### Records shown
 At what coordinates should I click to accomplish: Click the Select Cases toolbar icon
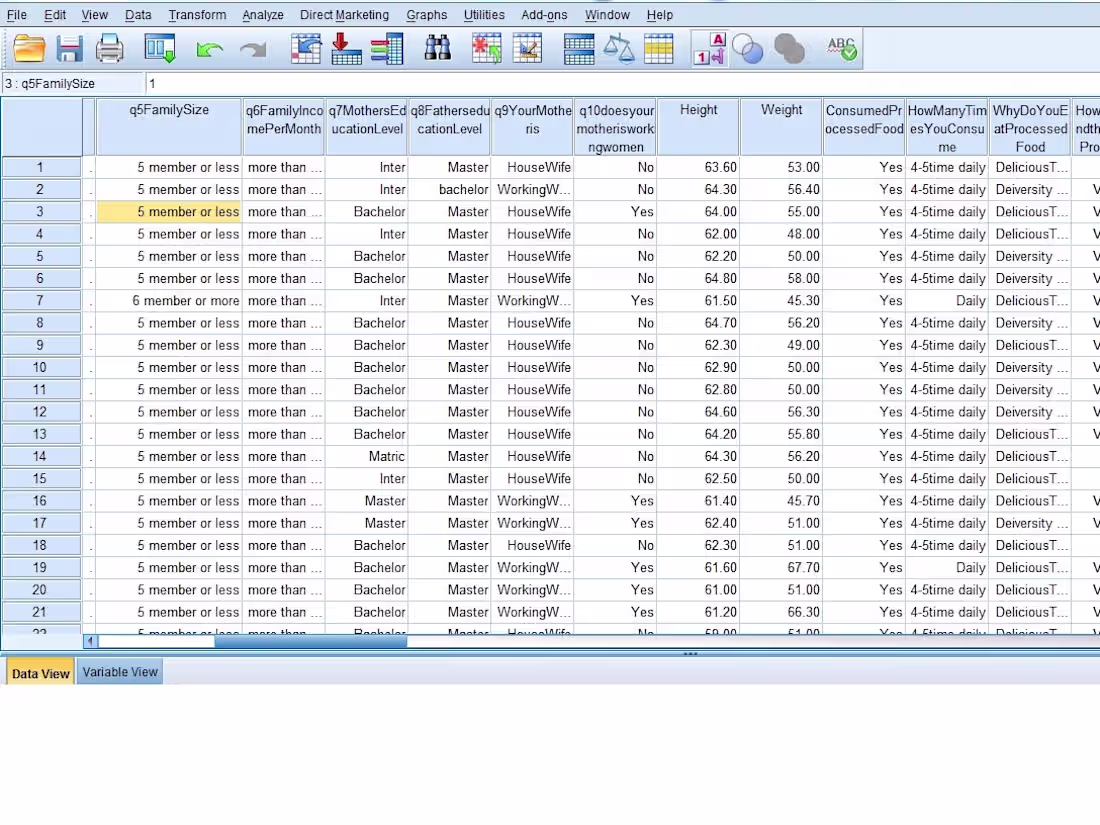coord(660,48)
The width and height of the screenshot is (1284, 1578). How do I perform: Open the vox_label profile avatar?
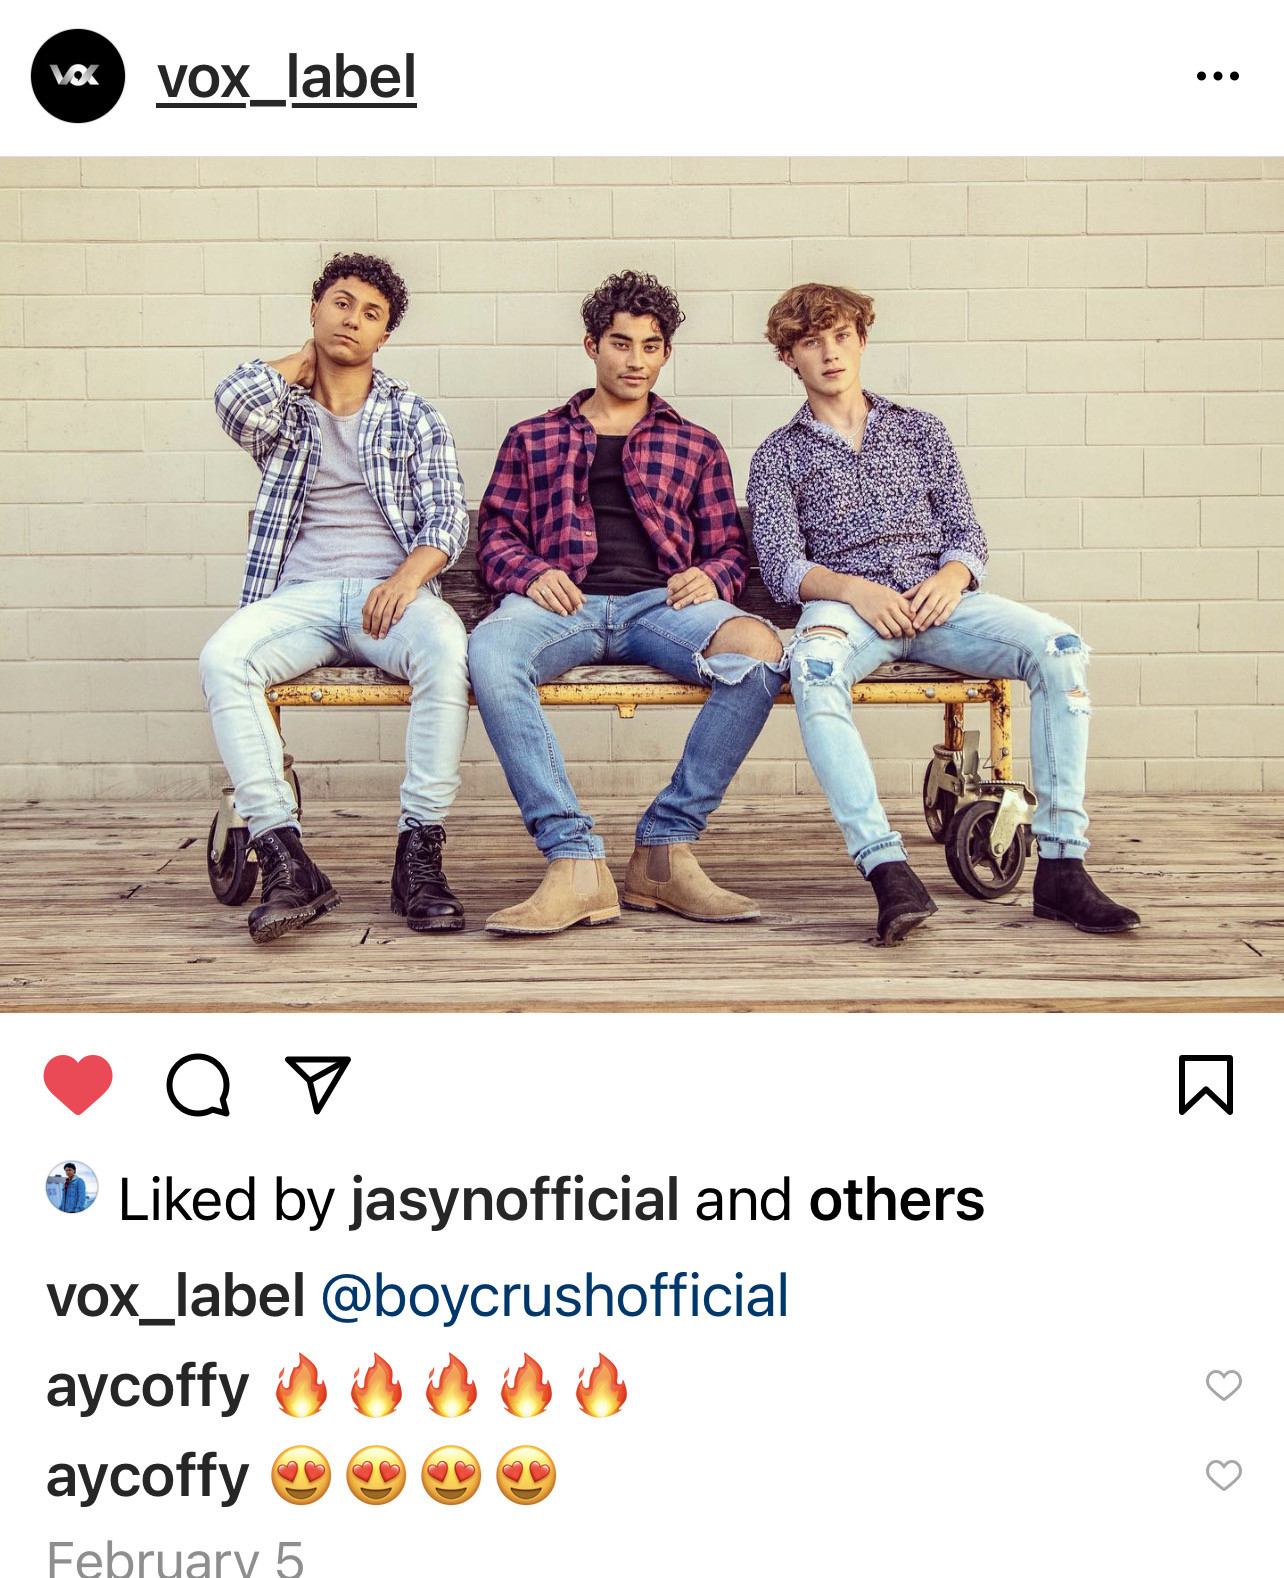click(78, 76)
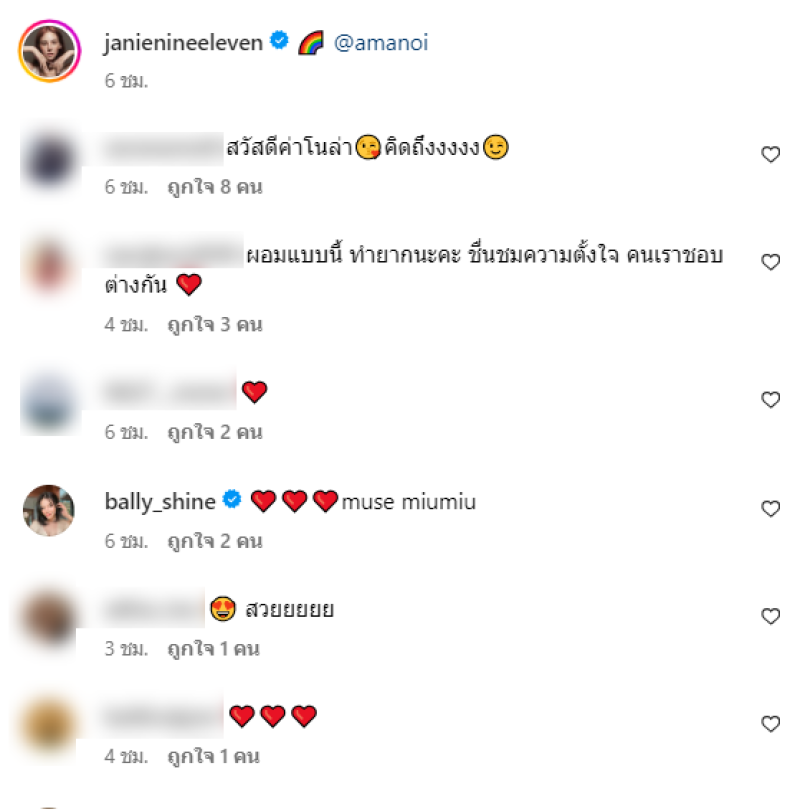Click janienineeleven verified badge
This screenshot has width=800, height=809.
280,40
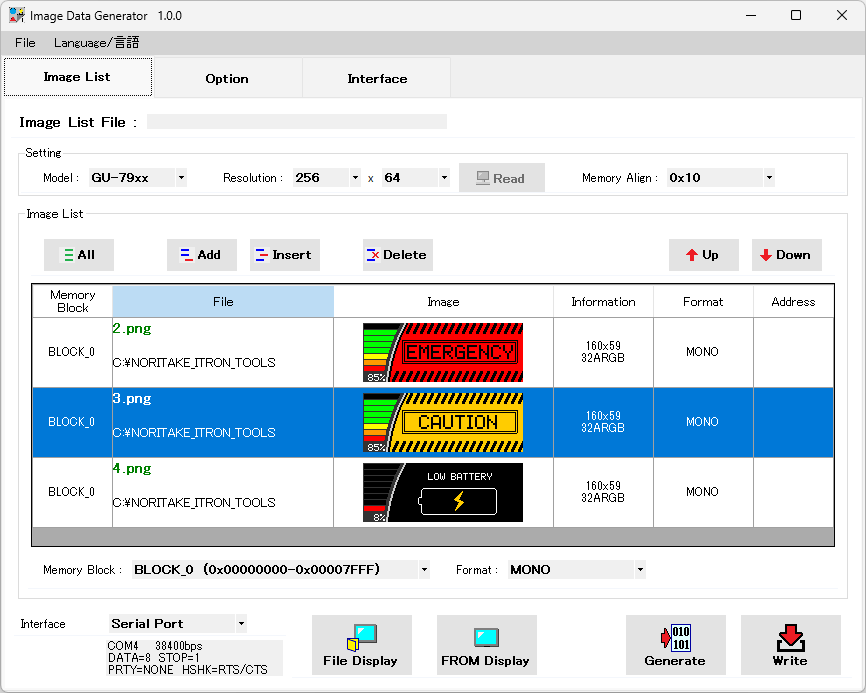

### What you need to do
Pictures are to be omitted. The lines from the line holding "The width and" through the closing line of the data above are to be set down exactly, and nothing more.

### Output below
The width and height of the screenshot is (1284, 1578). How do I perform: Open the vox_label profile avatar?
click(78, 76)
Click janienineeleven verified badge
This screenshot has width=800, height=809.
280,40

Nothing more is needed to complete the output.